O presidente já conta com o apoio do governador Jerônimo Rodrigues, enquanto a oposição ainda não conseguiu unificar um palanque sólido no estado.
Um dos principais pontos de tensão envolve o ex-prefeito de Salvador ACM Neto, que não deve declarar apoio ao projeto presidencial de Flávio Bolsonaro. A postura tem gerado desconforto entre lideranças do Partido Liberal (PL) na Bahia, que esperavam maior alinhamento dentro da oposição.
Nos bastidores, a ausência de um palanque formal para Flávio Bolsonaro no estado tem sido vista como um obstáculo político importante, especialmente diante da estratégia nacional do grupo bolsonarista.
Como reação, integrantes do PL baiano têm defendido que a campanha do senador se apoie diretamente no eleitorado, sem depender de alianças formais com lideranças locais. O deputado estadual Leandro de Jesus (PL) afirmou que o “palanque do senador é o povo baiano”, destacando agendas realizadas no interior do estado.
Segundo ele, as movimentações recentes de Flávio Bolsonaro na Bahia, incluindo participação em eventos do agronegócio, têm buscado ampliar sua presença política regional.

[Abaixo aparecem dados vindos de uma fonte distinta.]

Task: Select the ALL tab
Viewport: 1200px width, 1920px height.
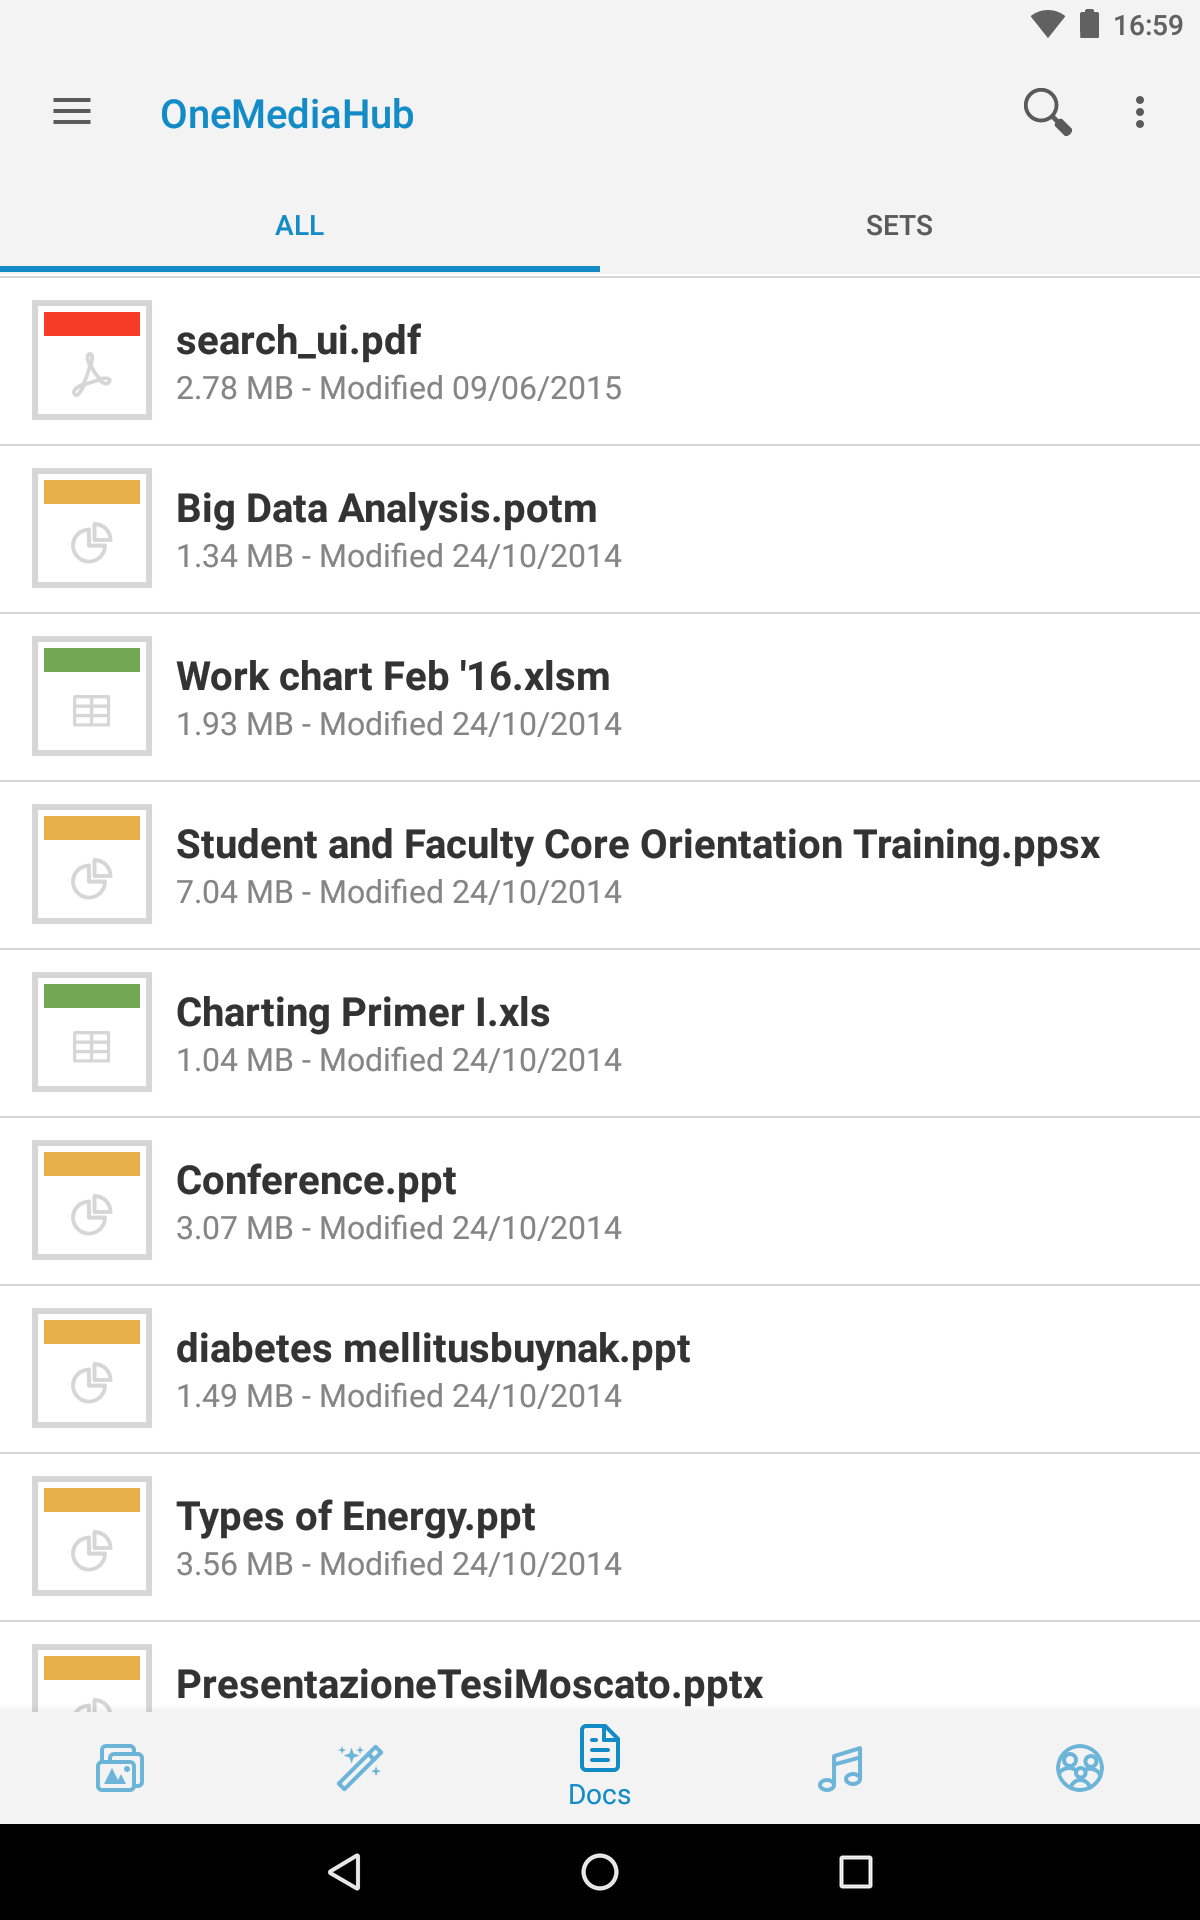Action: point(300,226)

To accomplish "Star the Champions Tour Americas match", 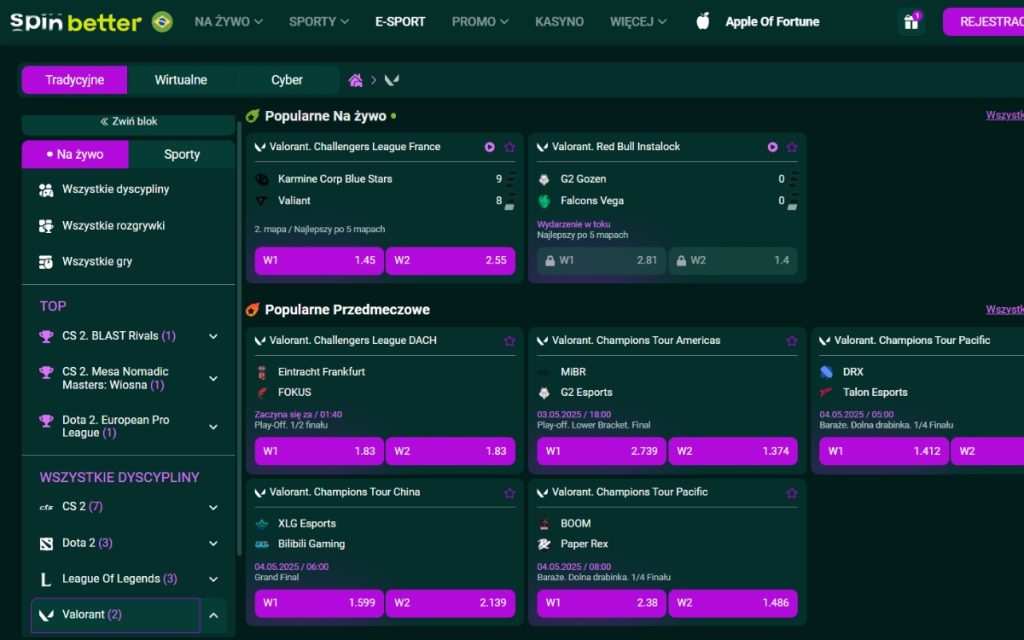I will [791, 341].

Ao mesmo tempo, o PL integra a chapa de oposição ao governo estadual, que tem o ex-ministro João Roma como pré-candidato ao Senado, o que aumenta o impasse interno diante da falta de alinhamento com o projeto presidencial da sigla.
A situação evidencia o desafio da oposição em construir unidade política na Bahia, enquanto o grupo governista já atua com palanques definidos e articulação consolidada no estado.